SOURCE DATA: Begin

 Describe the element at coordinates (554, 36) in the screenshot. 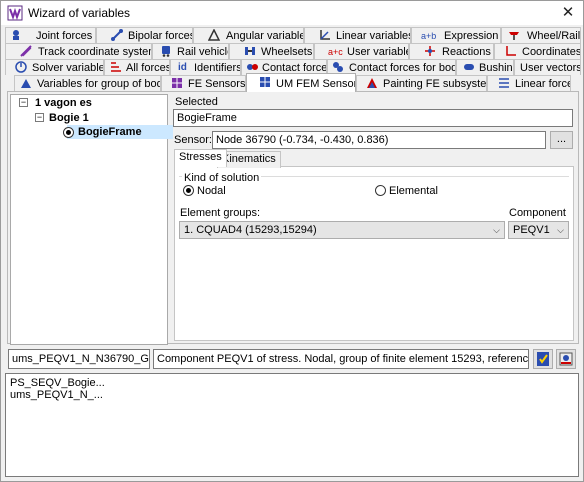

I see `tab-label: Wheel/Rail` at that location.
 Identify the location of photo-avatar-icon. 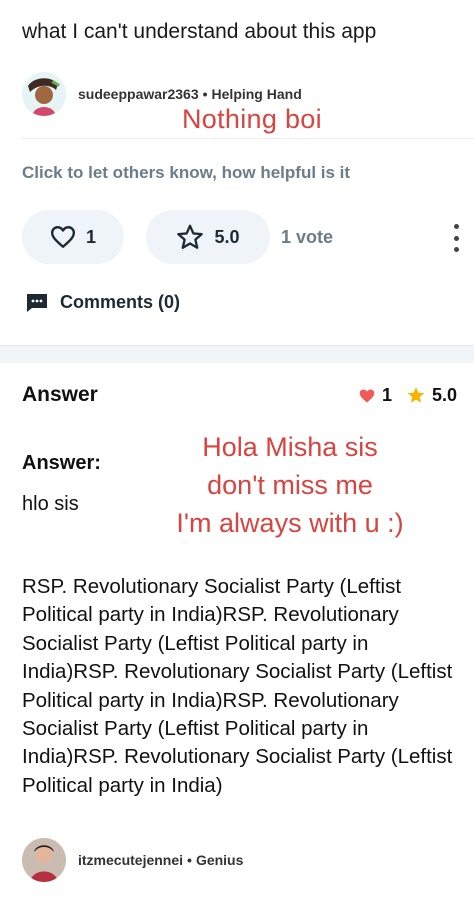
(44, 860).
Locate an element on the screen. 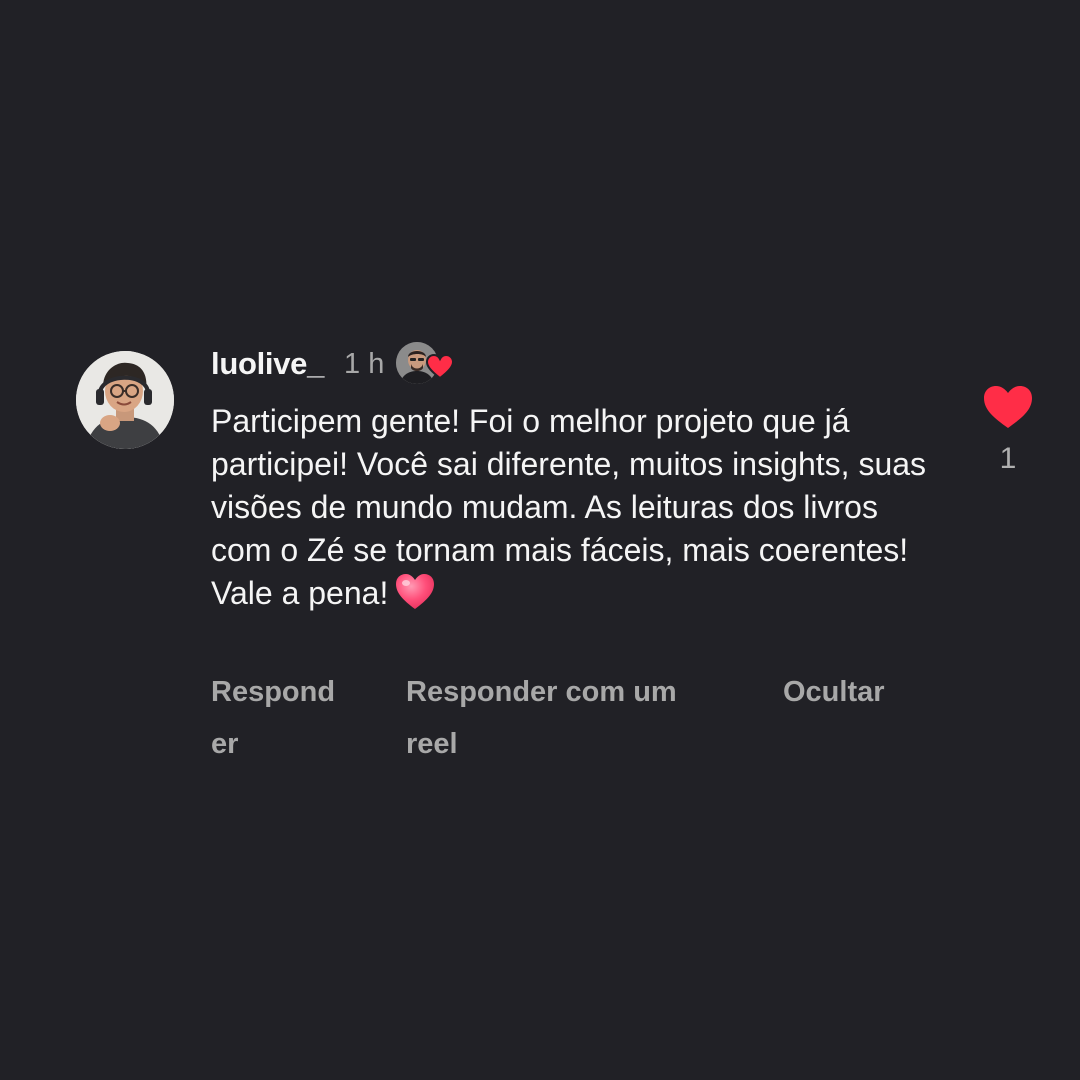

SOURCE DATA: End

Please copy all of the lines above word for word, leaving out the pictures.

• _SOLUTION TO THE PROBLEM_
 Describe the element at coordinates (554, 36) in the screenshot. 

I see `tab-label: Wheel/Rail` at that location.
 Identify the location of photo-avatar-icon. 
(44, 860).
Locate an element on the screen. 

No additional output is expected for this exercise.